A record number of overseas tourists is expected to flock to Britain this year, taking advantage of the pound's sharp devaluation in the aftermath of the Brexit referendum.

According to figures released by tourist promotion agency VisitBritain, the number of overseas tourists is expected to increase 6% year-on-year in 2017 to 39.7 million, while spending is forecast to increase 14% to £25.7bn.

In the first six months of the year, the number of overseas visitors rose 8% from the corresponding period last year to a record 23.1 million, while in July alone it topped four million for the first time.

Britain has become a more appealing destination for overseas tourists since the Brexit vote has driven the pound sharply lower than it was up until June 2016.

Sterling has lost around 14% of its value in the 16 months since the EU referendum, meaning overseas visitors get better value for money on British shores than they did in the past.

However, British Tourist Authority chairman Steve Ridgway, warned the pound's depreciation would not be enough to keep tourists flocking to Britain in the future, as the tourism sector remained highly competitive.

"Tourism is a fiercely competitive global industry and you cannot just build a strong, resilient industry on a weaker currency," he explained.

"We must continue to invest in developing world-class tourism products, getting Britain on the wish-list of international and domestic travellers and we must make it easy for visitors to make that trip."

Meanwhile, Tourism Minister John Glen said the record number of visitors was "testament to our world-class attractions and the innovation of our tourism industry".

"Tourism contributes billions to the UK economy and supports millions of jobs," he added.

It is not just overseas tourists who have discovered a new love for Britain, however, as the number of Britons opting to spend their holidays at home has also increased. So-called "staycations" have steadily risen over the last 12 months, with the number of domestic overnight holidays in England climbing 7% year-on-year to a record 20.4 million in the first half of 2017.

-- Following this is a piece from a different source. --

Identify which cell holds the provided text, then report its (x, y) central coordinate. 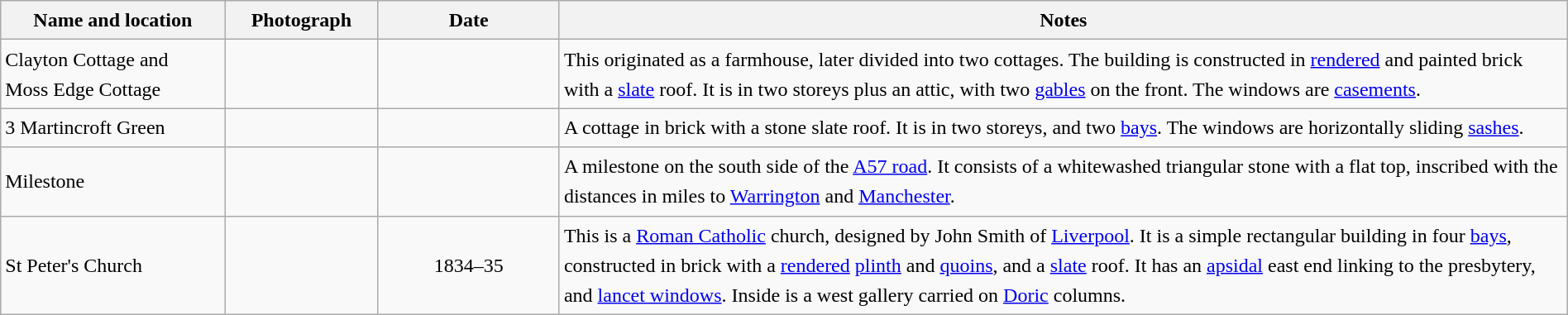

That drove spending up by 17% from the corresponding period last year, to a record £4.6bn. The figures confirm a shift in pattern highlighted earlier this week by a report from trade body UK Finance, which revealed overseas spending on UK debit cards declined 13% year-on-year in August.

Similarly, data released by Visa and IHS Markit on Monday (9 October) showed hotels and restaurants saw an increase in spending of 3.5% in September alone.